The three Scripture readings today have one underlying theme that is basic to our understanding not only of the implications of Christian living, but also of the impact it can have on the Church we project. Peter in today’s gospel is representative both of personal choices we can make in life, and of the choices the Church makes as collectivity in projecting to the world the real identity of Christ and the essentials of Christian living.

The district of Caesarea-Philippi was a major Hellenistic city and it was here that Mark chose to introduce talk about true discipleship. The interrogation on the part of Jesus as to how he is perceived concerns the crisis of Jesus’s identity which underlies Mark’s entire gospel and which extends to our own time and culture. It was already an issue at the time when Israel was in exile.

The prophet Isaiah speaks in the first reading of a Messiah totally different from the one Israel expected. He is a suffering Messiah, offering no resistance. Isaiah may have had in mind a future Messiah, but what we are sure of is that he was at the time addressing the experience of a people in trauma and exile. He was speaking words of hope that sounded utterly paradoxical.

This is the prophetic voice of Scripture we need to listen to today if we want to make sense of the time of paradox we live in Church and society alike. There is always a contradiction between God’s ways and our expectations or our imagination. This transpires clearly from today’s gospel text where Peter is commended and immediately rebuked.

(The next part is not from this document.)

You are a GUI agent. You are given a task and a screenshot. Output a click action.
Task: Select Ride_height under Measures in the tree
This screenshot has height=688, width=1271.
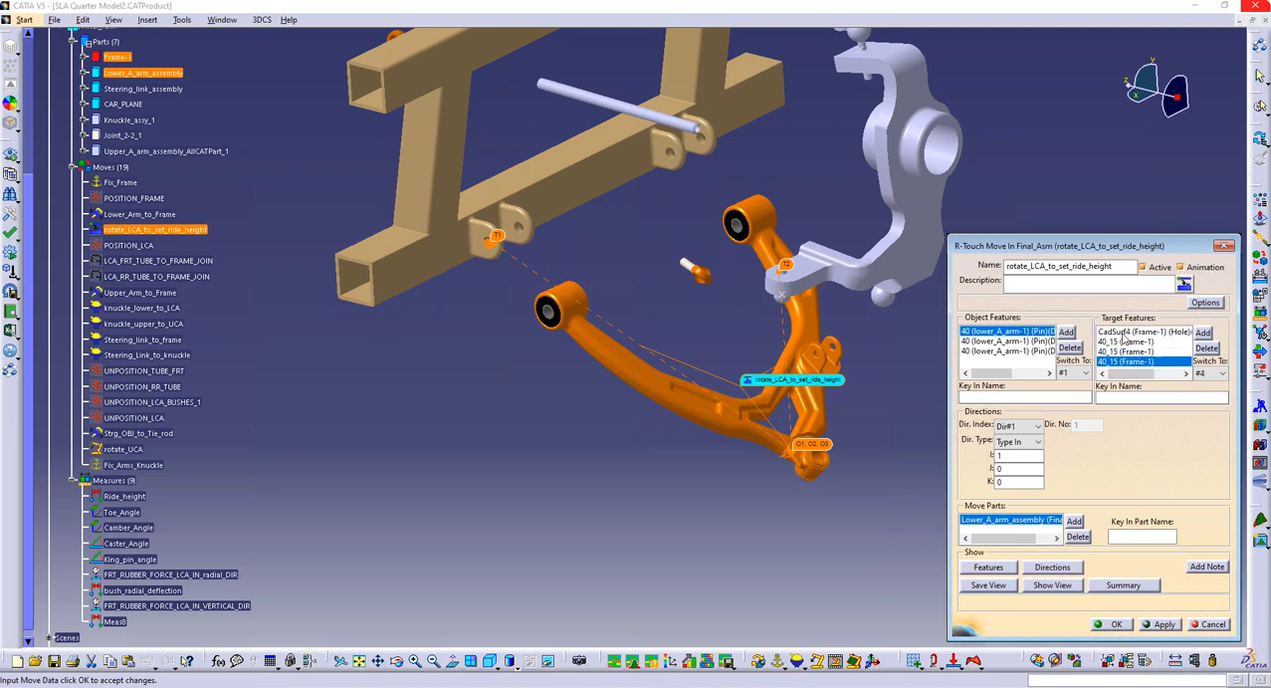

Peter, having affirmed Jesus as the Christ, repudiated him an instant later for speaking of his march towards Jerusalem where he was to die at the hands of the powers that be of his time. Peter was still imagining Jesus’s march towards the eternal city as a triumphant one, not as fatal. But, without any fatalistic sense, Jesus speaks of his suffering as necessary. He is only setting down the rules of personal liberation and setting the vision and mission for his community of disciples.

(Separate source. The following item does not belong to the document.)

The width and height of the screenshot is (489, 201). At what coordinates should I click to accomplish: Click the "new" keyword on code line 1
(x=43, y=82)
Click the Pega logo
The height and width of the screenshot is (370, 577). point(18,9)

Just as Isaiah the prophet had addressed the fate of Israel in exile and projected his prophetic vision for Israel’s true liberation from Babylon, Jesus was now assuming that on himself and offering it as his vision for personal liberation and for a liberating Church. Peter was behaving as the old school, imagining the Messiah as royal triumph and dreaming of the restoration of Israel’s political dominance. It is his fantasies of power that here were immediately censured. Jesus rebukes him harshly for this complete misunderstanding.

This misunderstanding, and the rebuke on the part of Jesus, throw light on the internal conflicts that presently assail the Church. The issue is not simply a question of being progressive or conservative. It goes much deeper than that. It is about the vision of Church we want to promote and about the Church people need today. If we want a Church triumphant and powerful, or a Church so sure of itself that it puts doctrine before people, then let us be crystal clear that this is not the Church Christ dreamed of.

Unfortunately we’ve always shaped our understanding of the Church in terms of political or sociological categories, giving little or no attention to the fact that the Church was always meant to be a Church of the people and not just for the people. That is why bureaucracy found its way in our churches and continues to block and complicate people’s lives just as much as it does in civil society at large.

This is what Jesus meant when, rebuking Peter, he tells him: “The way you think is not God’s way but man’s”. For too long we’ve been simply struggling to uphold the institution, to hold our ground in society, and to justify theologically and canonically a set-up which today is no longer sustainable. The Scriptures are eye-opening for us all to appreciate positively what religion is undergoing and how people, in spite of our projections, still make choices freely and responsibly.